The birthplace of Nicola Pisano has been the subject of speculation among
scholars. His name would seem to indicate that he was a Pisan, but two
documents relating to the marble pulpit of the Cathedral in Siena
(1265–1268) that he executed refer to him as Nicola d'Apulia
(Nicholas of Apulia, in southern Italy) rather than the more common
Nicola Pisano. The significance of his birthplace derives from the
remarkably classical quality of his earliest extant work, the marble
pulpit in the Baptistery of Pisa, signed and dated 1260. Emperor
Frederick II, whose court was near Naples, was an admirer of ancient
Roman civilization.
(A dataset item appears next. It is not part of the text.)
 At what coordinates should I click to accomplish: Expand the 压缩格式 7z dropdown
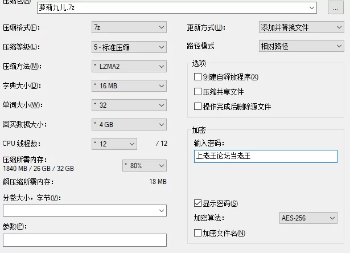point(129,27)
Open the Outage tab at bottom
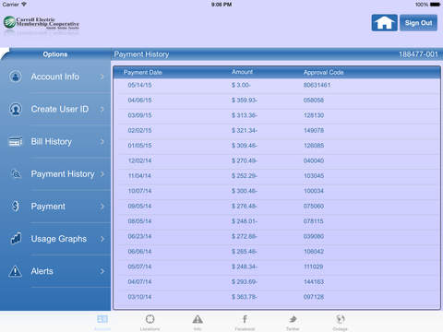This screenshot has height=332, width=443. point(340,322)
He encouraged artists to work in the more realistic
style of Roman antiquity rather than the more abstract contemporary
Romanesque and Byzantine styles. If Nicola had been a native of Apulia
and trained in the sculptural workshops of the Emperor, the classical
character of the Pisa Baptistery pulpit would be easier to explain. No
definitive solution to this problem is possible, however, with the
evidence presently available.
The pulpit for the Baptistery in Pisa is adorned with narrative reliefs
depicting the Life and Passion of Christ on five of its six sides. Nicola
reduced to a minimum the number of figures telling the story so that they
dominate the rectangular field. Among them are a number of direct quotations
from antique works brought to Pisa by its fleet. The style of the reliefs
is remarkably classical and depends on a few monumental figures moving in
a stately way across the foreground. Nothing else carved by Nicola bears
such a strong resemblance to the antique.
A contract dated Sept. 29, 1265, commissioned Nicola to build a similar
marble pulpit for the Cathedral in Siena. The pulpit, which was completed
by 1268, varied somewhat in format and style from the Pisan one. He
expanded the format by making the pulpit octagonal, and he made the
narrative easier to read by substituting statuettes for the clustered
columns used to divide the reliefs in the earlier work. In style they
reveal a concern for the surface play of highlights and shadows, achieved
by deeper cutting and undercutting, and for a growing elegance and grace
among the figures, similar to that of Gothic sculpture.
The Gothicism of the Siena Cathedral pulpit continued in Nicola's great
secular monument, the Fontana Maggiore in Perugia. This was a joint
undertaking of Nicola and his son, Giovanni Pisano. Probably begun in 1277,
the fountain was finished in 1278. It consists of two superimposed polygonal
stone basins topped with a circular bronze basin carried by three caryatid
figures. The lower basin is decorated with reliefs; the upper basin is
decorated with statuettes affixed to the angles. In the portions usually
attributed to Nicola, the style represents a resolution between the earlier
classicizing tendencies and the later Gothicizing tendencies of his art.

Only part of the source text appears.